Objective | Rewrite the part of the entries that opens with the line containing "1865x910 pixels." and runs to the end, swapping "tile" for "card" and leaving the rest as is.

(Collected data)
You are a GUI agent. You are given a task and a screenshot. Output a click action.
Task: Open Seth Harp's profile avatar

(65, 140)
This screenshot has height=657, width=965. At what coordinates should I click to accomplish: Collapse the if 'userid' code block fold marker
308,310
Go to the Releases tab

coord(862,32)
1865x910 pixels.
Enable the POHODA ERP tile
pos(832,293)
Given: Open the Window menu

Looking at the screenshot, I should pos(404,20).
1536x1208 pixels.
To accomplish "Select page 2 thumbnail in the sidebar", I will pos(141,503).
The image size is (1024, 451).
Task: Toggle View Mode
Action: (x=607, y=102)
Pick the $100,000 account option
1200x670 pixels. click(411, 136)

Problem solution |
1865x910 pixels.
Enable the POHODA ERP card
pos(832,293)
Given: Open the Window menu

Looking at the screenshot, I should pos(404,20).
1536x1208 pixels.
To accomplish "Select page 2 thumbnail in the sidebar", I will pos(141,503).
The image size is (1024, 451).
Task: Toggle View Mode
Action: (x=607, y=102)
Pick the $100,000 account option
1200x670 pixels. click(411, 136)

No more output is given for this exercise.